NBA insider: Anthony Davis injury timeline could be worse than initially reported

Photo by G Fiume/Getty Images
Photo by G Fiume/Getty Images /

Just when it seems like the Lakers were turning the corner, Anthony Davis went down for at least a month with a foot injury. But it might be even longer than that.

Stop me if you’ve heard this one before — a promising run of Lakers’ basketball derailed by injury. This time it’s Anthony Davis, who it was reported on Sunday would miss multiple weeks with a foot injury. If he can get back on the floor quickly the Lakers might be able to keep up their positive momentum.

However, on a new episode of the Hoop Collective podcast, Brian Windhorst seemed to be taking a more negative outlook.

“The Lakers haven’t made an official injury announcement yet,” said Windhorst. “Darvin Ham talked about it on Sunday. My feel is this is an injury where they are evaluating several different options on what to do, but suffice to say, he’s not going to be out a game or two. He’s going to be out an extended period.”

Windhorst went on to add, “it’s not a sprained ankle, it’s not a sprained foot, it’s something more concerning than that.”

Windhorst’s comments don’t really add any more specificity than the initial report of Davis likely being “sidelined multiple weeks” but they certainly seem to trend in a negative direction. Remember that Davis missed nearly six weeks with a sprained foot season and a similar recovery timeline could keep him out until just before the All-Star break. But Windhorst’s comments seem to imply that this could be even worse than a sprained foot and “different options” certainly bring the idea of surgery to mind.
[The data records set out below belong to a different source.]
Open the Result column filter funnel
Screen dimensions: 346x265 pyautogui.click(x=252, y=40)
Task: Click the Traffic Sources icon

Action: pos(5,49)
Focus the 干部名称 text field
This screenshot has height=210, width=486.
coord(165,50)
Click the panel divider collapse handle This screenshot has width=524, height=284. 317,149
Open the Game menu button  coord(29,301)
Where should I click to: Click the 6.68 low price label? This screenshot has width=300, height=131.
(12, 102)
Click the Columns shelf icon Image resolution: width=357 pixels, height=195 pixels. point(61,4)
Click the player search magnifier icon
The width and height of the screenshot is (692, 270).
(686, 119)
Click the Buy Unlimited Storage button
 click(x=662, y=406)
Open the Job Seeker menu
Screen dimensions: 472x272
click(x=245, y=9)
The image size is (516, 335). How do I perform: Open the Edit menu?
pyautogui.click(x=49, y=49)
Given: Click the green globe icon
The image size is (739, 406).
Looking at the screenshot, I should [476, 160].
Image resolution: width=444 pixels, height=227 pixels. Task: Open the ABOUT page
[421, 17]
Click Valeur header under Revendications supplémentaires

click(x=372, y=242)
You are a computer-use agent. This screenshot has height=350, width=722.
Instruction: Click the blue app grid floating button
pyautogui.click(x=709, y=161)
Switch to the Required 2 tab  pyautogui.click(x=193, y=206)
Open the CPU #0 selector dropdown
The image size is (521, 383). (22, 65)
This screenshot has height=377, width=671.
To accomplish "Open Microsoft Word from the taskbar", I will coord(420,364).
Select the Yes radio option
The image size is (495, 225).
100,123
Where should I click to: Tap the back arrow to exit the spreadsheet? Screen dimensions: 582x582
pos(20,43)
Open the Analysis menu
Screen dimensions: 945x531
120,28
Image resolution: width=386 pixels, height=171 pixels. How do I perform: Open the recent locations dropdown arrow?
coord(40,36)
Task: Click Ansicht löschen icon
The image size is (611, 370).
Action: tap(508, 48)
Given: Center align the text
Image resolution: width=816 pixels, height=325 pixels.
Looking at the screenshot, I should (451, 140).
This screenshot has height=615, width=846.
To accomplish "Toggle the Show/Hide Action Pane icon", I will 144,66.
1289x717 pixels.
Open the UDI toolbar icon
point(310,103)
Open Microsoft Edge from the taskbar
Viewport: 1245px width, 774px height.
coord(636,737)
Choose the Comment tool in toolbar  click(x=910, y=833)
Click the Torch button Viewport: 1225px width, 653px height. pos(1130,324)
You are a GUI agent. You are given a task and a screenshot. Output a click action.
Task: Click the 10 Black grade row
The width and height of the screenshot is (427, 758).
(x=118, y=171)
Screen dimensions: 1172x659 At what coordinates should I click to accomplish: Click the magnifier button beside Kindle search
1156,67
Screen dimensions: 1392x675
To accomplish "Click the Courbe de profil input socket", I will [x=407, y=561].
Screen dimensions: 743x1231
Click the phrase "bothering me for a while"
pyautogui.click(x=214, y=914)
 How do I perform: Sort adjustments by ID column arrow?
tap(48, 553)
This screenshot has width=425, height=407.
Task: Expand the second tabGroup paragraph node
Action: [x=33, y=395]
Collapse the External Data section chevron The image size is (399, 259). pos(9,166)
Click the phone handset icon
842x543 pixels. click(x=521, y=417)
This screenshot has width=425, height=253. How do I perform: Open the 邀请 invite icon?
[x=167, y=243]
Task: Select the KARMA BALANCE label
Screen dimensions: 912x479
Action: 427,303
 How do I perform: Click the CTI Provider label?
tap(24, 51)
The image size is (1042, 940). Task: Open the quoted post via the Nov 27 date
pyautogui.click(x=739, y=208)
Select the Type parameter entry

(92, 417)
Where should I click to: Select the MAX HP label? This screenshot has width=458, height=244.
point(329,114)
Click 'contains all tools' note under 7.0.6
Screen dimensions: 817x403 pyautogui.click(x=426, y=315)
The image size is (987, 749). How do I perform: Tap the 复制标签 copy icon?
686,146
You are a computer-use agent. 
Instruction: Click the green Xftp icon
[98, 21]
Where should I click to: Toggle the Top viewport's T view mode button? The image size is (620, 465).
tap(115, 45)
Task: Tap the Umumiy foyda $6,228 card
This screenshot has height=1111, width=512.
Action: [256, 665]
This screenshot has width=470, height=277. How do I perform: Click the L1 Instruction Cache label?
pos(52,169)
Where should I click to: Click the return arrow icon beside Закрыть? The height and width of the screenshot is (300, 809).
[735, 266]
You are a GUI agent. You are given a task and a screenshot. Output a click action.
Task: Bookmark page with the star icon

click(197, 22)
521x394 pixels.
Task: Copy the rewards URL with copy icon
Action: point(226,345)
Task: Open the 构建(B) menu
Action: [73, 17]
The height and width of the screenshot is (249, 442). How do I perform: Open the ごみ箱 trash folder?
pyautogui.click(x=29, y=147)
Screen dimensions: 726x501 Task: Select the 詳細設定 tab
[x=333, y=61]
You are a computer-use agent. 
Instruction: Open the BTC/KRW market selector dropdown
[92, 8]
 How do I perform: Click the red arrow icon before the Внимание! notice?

Can the Lakers survive without Anthony Davis?

Davis was in the midst of arguably his best season in a Lakers’ uniform, averaging 27.4 points, 12.1 rebounds, 2.6 assists, 1.3 steals and 2.1 blocks per game, with a career-best 60.3 true-shooting percentage. The Lakers have struggled mightily without him on the floor, getting outscored by an average of 5.9 points per 100 possessions.

The recent return of Thomas Bryant has been a boon for their frontcourt but he’s nowhere near the player Davis is. On one hand, Davis’ absence might push the Lakers to be more aggressive in the trade market, planning for a late playoff push when he returns. But there’s also the possibility that the slide further in the standings or his absence seems like it’s going to drag on and then decide this season is a lost cause, forgoing a trade and waiting to reload until the offseason when Russell Westbrook’s contract comes off the books.